SOURCE DATA Start Marker

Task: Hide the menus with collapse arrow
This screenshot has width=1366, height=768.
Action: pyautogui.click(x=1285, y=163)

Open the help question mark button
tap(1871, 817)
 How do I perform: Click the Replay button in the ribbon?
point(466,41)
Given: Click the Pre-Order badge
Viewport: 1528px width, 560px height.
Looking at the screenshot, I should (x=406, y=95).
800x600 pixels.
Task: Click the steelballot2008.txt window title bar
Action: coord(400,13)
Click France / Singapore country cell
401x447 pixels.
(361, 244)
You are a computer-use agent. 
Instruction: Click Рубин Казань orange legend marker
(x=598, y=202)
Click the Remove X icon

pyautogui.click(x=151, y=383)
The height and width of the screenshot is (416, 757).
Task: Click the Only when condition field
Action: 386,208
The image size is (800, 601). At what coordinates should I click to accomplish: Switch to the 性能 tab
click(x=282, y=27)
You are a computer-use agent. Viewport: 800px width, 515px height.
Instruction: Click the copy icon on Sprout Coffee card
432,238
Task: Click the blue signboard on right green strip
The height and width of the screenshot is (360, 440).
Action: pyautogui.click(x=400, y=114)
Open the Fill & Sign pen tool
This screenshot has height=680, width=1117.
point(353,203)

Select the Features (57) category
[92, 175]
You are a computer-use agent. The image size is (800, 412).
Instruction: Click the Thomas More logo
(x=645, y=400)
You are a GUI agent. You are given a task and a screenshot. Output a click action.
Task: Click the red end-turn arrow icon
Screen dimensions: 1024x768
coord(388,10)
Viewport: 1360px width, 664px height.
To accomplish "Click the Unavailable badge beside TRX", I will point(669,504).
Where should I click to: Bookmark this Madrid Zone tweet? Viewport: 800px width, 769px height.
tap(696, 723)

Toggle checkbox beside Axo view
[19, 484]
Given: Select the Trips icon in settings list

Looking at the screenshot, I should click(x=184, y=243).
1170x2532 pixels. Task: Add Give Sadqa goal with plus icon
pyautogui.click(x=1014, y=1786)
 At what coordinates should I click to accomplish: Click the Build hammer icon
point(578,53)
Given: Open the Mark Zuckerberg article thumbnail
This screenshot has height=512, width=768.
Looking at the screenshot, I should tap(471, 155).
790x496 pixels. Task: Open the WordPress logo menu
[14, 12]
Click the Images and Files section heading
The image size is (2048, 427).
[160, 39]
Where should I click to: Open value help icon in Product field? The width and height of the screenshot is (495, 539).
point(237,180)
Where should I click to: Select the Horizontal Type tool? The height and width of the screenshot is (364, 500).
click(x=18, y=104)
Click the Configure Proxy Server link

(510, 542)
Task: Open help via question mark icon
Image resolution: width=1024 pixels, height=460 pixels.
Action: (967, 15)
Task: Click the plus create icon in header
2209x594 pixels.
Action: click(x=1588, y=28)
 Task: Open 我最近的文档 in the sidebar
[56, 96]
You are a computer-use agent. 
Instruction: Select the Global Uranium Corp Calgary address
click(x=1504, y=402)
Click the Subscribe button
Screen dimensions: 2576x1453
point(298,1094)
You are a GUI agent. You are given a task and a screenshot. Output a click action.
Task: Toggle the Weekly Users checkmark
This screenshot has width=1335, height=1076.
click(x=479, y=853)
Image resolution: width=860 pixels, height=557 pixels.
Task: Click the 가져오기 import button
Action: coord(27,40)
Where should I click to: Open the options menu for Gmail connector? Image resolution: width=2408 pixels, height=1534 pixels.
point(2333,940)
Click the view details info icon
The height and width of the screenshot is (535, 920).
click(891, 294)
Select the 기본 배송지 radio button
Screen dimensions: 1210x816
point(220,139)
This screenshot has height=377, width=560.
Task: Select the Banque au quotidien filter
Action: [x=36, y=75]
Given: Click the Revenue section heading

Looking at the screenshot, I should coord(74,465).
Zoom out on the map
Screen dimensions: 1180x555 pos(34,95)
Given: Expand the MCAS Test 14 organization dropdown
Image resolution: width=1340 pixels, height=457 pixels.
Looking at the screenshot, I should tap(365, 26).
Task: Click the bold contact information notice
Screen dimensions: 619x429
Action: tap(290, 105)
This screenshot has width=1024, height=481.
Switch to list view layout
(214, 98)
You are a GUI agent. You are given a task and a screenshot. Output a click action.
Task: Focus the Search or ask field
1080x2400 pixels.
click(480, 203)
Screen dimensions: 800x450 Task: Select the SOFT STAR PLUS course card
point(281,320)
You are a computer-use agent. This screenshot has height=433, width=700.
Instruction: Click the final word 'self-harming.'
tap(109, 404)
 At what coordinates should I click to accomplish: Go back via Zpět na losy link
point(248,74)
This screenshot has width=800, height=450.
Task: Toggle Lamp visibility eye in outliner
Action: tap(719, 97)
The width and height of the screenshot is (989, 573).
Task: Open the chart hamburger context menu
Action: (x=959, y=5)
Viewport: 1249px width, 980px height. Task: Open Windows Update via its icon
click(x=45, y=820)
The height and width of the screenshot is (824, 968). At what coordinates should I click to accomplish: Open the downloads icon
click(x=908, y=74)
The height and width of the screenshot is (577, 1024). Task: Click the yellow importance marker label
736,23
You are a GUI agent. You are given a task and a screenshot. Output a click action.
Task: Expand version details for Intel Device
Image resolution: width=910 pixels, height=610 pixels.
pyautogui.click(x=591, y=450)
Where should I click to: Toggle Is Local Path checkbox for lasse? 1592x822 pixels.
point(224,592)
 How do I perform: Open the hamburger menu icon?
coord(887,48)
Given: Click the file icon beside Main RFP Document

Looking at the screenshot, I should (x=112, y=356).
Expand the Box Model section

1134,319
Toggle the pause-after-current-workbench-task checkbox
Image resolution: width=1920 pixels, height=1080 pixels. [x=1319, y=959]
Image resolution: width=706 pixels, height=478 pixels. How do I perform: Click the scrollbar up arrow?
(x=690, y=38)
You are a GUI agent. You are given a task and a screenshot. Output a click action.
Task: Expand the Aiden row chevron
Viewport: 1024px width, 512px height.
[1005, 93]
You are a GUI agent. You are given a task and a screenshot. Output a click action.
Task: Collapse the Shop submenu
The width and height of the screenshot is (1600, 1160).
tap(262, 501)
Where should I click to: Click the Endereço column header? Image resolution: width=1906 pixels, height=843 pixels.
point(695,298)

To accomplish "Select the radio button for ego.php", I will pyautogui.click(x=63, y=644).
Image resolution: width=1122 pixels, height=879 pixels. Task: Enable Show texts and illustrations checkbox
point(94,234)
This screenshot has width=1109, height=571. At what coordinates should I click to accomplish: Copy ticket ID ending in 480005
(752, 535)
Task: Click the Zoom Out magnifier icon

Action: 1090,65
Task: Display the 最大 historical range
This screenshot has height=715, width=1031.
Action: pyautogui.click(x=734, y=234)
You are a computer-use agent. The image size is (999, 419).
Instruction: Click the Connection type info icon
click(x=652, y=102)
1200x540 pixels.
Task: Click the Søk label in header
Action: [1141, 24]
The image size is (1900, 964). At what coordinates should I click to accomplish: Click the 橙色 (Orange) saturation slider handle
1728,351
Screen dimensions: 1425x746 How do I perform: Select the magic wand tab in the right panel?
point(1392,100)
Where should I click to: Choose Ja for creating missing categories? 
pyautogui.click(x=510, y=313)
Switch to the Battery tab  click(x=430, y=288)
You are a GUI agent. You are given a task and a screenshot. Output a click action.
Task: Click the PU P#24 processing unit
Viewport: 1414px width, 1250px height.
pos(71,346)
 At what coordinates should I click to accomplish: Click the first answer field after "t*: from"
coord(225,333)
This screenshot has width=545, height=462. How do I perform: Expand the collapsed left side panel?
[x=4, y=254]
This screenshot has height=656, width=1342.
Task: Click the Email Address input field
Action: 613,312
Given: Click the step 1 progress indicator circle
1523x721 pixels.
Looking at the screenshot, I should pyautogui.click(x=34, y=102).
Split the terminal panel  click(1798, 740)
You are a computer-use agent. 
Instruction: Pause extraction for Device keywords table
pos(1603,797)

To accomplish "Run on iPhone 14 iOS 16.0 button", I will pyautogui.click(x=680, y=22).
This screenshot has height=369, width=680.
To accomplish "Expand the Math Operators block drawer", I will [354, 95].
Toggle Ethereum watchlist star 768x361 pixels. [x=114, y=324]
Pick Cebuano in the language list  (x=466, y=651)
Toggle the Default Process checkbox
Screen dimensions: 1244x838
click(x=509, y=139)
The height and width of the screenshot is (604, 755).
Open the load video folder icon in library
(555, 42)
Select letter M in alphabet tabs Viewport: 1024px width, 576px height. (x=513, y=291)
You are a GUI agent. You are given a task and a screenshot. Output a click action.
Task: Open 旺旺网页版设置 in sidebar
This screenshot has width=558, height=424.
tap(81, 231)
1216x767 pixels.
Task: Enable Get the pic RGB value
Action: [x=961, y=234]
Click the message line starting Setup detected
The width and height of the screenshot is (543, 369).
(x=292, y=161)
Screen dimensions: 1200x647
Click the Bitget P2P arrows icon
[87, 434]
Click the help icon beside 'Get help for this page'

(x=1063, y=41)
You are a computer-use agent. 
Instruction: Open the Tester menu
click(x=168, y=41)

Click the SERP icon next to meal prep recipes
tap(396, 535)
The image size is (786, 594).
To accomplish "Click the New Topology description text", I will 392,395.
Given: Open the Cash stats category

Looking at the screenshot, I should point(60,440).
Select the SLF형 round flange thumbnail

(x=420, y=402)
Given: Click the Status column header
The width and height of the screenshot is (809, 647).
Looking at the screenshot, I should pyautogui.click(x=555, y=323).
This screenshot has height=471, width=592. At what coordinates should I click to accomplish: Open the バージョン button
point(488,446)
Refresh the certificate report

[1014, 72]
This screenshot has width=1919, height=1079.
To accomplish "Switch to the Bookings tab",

SOURCE DATA End Marker

> THE PROBLEM
Check each line above for the string "radio" and report how many lines have it, giving only the number.

> EXERCISE ANSWER
2